本書は、『国家の品格』以後、ますます広範に渡り深化する情報社会において、われわれ日本人(そして日本という国)が生き残っていくためには、日本の歴史・文化に根差した「教養」が最も大事であることを(藤原流に)力強く語ったものである。
印象に残った内容は概ね以下である。
◆現在一般に認識されている「教養」の原型は、古代ギリシアから帝政ローマ時代の、自由人になるための技術「リベラル・アーツ」(音楽、算術、幾何学、天文の数学系4科と、文法、修辞、論理の言語系3科を合わせた、自由7科)である。
◆リベラル・アーツは、帝政ローマ以後はビザンティン帝国やイスラム国家に保存され、約千年のときを経てルネサンスでヨーロッパに復活したが、その後、①教養そのものは、生存競争に勝つにためにも、生活を豊かにするためにも役に立たないと考えられた、②世界のアメリカ化により、ヨーロッパ的なものが否定され、功利性、改良・発明などが重視された、③グローバリズム、新自由主義の浸透により、利潤を最大化し競争に勝つことが求められるようになった、④ヨーロッパは、「教養」により二度の世界大戦を防ぐことができなかった、などにより世界的に「教養」は衰退した。
◆近代以降、古典と哲学を重視したドイツ教養市民層と、スポーツやユーモアを大事にしてバランス感覚を培ったイギリス教養市民層は対照的で、それが二度の世界大戦を含む、過去一世紀の両国のたどった運命に表れている。

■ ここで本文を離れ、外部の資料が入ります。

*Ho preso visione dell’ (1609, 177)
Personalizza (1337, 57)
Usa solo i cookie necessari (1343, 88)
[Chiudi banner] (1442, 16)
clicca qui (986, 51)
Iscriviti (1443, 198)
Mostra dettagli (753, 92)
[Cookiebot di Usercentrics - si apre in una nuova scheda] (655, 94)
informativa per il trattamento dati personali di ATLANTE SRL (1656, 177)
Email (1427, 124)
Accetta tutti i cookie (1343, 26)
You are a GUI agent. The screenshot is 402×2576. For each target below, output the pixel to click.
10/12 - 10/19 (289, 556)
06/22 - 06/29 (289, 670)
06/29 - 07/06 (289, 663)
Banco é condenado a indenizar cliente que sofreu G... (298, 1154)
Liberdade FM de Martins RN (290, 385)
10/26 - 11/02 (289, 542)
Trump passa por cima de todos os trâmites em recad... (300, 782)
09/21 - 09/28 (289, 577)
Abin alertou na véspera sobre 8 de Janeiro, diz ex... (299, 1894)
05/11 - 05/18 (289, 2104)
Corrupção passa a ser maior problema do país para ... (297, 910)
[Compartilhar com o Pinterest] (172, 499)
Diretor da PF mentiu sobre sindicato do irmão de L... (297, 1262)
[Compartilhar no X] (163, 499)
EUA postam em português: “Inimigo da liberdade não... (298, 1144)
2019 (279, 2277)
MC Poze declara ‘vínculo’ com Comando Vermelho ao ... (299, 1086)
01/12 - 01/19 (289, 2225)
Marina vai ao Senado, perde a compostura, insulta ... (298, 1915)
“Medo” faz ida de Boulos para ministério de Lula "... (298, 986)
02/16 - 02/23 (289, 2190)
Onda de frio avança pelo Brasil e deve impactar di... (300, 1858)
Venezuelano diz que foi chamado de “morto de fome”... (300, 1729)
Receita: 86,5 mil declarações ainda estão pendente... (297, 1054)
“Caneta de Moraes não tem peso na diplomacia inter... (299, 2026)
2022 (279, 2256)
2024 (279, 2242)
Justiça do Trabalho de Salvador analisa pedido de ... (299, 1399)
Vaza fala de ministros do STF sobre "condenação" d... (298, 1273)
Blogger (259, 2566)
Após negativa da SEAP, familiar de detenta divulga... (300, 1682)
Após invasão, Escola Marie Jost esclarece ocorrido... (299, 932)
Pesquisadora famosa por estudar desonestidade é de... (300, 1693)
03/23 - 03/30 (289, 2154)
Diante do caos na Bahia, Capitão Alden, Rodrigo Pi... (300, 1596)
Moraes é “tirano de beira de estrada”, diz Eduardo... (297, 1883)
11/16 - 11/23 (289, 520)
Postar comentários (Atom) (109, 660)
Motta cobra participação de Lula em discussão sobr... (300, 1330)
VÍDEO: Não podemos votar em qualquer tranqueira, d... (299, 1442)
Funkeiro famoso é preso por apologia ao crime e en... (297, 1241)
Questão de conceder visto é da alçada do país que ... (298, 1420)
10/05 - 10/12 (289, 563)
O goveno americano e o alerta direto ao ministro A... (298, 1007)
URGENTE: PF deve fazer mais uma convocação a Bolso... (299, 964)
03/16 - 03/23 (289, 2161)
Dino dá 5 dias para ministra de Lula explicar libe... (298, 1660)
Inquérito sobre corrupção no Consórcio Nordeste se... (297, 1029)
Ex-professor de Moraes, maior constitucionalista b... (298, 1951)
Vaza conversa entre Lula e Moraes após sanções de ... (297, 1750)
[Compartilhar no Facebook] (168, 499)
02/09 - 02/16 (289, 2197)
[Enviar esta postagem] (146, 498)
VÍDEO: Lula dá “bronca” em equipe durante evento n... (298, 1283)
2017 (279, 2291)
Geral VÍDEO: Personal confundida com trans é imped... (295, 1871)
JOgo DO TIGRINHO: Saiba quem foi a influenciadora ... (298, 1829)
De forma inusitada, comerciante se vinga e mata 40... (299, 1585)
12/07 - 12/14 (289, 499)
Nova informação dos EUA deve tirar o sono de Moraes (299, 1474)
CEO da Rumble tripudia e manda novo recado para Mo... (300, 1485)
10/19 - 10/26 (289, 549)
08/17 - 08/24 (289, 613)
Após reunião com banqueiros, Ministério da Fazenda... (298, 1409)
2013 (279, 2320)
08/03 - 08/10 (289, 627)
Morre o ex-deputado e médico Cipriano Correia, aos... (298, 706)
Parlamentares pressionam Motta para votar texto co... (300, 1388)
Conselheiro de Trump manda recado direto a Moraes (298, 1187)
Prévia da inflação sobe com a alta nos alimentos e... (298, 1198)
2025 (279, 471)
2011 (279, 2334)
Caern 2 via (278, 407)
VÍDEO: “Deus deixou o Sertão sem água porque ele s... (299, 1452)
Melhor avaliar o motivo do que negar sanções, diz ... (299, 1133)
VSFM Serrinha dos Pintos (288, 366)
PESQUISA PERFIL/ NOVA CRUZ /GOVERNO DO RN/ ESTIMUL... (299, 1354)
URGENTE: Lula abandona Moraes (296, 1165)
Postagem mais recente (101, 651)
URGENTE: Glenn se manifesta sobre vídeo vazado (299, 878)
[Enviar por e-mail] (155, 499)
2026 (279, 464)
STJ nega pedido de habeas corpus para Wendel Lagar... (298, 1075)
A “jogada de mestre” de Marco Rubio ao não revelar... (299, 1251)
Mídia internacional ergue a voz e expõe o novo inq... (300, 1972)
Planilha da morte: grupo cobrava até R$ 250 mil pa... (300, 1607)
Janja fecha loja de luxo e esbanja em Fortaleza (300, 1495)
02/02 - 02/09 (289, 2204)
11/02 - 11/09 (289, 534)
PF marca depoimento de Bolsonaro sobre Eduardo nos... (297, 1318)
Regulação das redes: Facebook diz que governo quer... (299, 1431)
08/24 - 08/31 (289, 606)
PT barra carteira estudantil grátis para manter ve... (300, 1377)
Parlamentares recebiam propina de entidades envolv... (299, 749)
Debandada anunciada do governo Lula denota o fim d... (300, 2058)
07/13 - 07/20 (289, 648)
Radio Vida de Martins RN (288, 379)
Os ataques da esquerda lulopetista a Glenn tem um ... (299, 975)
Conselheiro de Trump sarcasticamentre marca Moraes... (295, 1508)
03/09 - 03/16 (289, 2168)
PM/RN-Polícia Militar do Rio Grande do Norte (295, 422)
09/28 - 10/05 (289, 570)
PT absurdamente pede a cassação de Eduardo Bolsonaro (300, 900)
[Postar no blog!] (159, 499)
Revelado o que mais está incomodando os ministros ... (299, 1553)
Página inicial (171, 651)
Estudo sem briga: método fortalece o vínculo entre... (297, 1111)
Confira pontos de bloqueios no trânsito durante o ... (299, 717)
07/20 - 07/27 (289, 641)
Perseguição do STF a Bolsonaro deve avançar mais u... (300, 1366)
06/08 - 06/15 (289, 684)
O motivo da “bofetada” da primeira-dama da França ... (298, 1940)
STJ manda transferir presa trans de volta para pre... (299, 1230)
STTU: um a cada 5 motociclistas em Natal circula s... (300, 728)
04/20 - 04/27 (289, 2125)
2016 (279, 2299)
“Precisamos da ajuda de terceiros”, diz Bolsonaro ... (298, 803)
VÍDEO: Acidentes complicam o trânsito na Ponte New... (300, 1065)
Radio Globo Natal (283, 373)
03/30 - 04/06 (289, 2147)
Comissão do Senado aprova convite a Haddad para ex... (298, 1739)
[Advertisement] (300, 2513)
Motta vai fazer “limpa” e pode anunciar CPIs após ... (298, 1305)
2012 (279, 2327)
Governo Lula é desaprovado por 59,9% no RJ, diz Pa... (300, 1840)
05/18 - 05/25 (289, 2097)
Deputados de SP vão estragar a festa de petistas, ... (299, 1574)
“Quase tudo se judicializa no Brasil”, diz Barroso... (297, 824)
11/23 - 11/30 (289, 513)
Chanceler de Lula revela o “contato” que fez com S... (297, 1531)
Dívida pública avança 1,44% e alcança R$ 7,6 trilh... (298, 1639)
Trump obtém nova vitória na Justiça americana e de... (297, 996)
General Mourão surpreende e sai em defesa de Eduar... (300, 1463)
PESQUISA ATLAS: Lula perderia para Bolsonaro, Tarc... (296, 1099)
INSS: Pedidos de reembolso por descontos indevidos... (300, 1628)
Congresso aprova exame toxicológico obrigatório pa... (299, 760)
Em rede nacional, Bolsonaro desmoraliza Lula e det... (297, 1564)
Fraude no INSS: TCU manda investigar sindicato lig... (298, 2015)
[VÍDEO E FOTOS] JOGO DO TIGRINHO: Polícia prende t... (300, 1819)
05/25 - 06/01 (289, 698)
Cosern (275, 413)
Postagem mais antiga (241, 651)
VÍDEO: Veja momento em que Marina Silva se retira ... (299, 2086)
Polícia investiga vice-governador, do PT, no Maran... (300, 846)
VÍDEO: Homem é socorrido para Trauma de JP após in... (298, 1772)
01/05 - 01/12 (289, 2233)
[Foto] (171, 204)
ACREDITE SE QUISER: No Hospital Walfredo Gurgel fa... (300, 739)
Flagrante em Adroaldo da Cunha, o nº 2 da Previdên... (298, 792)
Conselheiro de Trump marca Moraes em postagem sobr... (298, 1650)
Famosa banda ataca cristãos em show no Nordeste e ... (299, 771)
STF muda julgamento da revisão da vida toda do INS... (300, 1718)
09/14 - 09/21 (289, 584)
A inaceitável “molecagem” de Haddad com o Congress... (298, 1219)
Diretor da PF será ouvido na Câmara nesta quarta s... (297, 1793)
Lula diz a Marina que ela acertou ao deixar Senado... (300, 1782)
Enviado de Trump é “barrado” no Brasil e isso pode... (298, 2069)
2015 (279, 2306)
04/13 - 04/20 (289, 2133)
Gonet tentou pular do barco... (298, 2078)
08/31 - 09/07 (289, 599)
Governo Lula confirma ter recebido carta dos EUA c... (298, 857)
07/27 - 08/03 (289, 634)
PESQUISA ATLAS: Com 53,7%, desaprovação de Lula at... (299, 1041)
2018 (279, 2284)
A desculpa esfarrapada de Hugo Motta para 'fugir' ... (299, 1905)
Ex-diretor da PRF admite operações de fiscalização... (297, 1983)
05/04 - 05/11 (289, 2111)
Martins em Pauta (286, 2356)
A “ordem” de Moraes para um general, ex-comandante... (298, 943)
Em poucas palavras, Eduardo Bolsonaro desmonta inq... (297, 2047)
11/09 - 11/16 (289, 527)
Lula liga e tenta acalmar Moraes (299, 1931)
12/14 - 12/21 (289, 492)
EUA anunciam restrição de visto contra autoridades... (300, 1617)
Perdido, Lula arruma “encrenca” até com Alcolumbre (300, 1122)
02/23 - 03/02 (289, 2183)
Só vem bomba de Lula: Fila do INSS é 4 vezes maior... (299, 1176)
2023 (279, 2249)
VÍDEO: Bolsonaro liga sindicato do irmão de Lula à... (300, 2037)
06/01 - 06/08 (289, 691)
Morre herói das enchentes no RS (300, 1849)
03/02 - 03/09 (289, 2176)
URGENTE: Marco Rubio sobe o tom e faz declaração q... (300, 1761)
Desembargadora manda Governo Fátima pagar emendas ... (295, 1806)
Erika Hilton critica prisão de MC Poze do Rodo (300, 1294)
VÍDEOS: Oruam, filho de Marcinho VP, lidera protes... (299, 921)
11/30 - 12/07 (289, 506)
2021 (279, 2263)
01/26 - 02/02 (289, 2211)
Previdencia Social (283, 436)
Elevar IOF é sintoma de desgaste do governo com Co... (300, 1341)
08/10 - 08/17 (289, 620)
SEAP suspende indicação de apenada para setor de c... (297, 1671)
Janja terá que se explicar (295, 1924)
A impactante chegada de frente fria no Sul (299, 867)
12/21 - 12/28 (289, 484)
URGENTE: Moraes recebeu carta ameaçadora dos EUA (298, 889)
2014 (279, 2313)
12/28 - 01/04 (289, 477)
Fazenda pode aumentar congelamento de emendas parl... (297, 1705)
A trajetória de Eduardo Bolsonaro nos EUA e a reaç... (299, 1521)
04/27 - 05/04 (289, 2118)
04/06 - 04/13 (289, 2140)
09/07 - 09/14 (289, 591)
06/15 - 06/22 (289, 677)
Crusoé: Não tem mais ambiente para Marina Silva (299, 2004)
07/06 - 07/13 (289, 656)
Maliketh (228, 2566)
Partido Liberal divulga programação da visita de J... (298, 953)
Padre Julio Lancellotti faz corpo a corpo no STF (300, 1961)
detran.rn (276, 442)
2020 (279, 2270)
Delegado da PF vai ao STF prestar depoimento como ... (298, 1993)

◆日本では、明治維新以降ドイツ的教養主義が広まり、第二次大戦の戦前戦中も概して教養主義を貫いてはいたが、ドイツの教養市民層と同じく政治には疎く、戦争に向かう過程では無力だった。戦後の教養層は、GHQ史観、それに基づく戦後体制、対米従属による経済成長ばかりを重視し、日本古来の形(武士道精神、儒教精神、情緒など)を忘れてしまった。
◆深化した情報社会において最も大事なものは、無限の情報の中から最も必要で本質的なものを選択するための、知識や情緒に根差した物差し(座標軸、価値基準)であり、それは現実対応型の知識、即ち、情緒や形と一体となった知識であり、それこそがこれから求められる真の教養である。「生とは何か」を問うのがかつての教養で、「いかに生きるか」を問うのがこれからの教養とも言える。
◆これからの教養とは、人文教養、社会教養、科学教養に加えて、日本が誇る大衆文化教養が柱となるべきである。
「論理に先立つ情緒や形が大事」、「日本は情緒や形を重んじた、他国にない優れた文化を持つ」、「読書に勝る修養はない」などは、藤原先生がこれまで繰り返し主張してきていることで、安心して読み進めることができたが、それらの主張を“教養”というワード・切り口で編みなおした一冊と言えるだろうか。
(2019年1月了)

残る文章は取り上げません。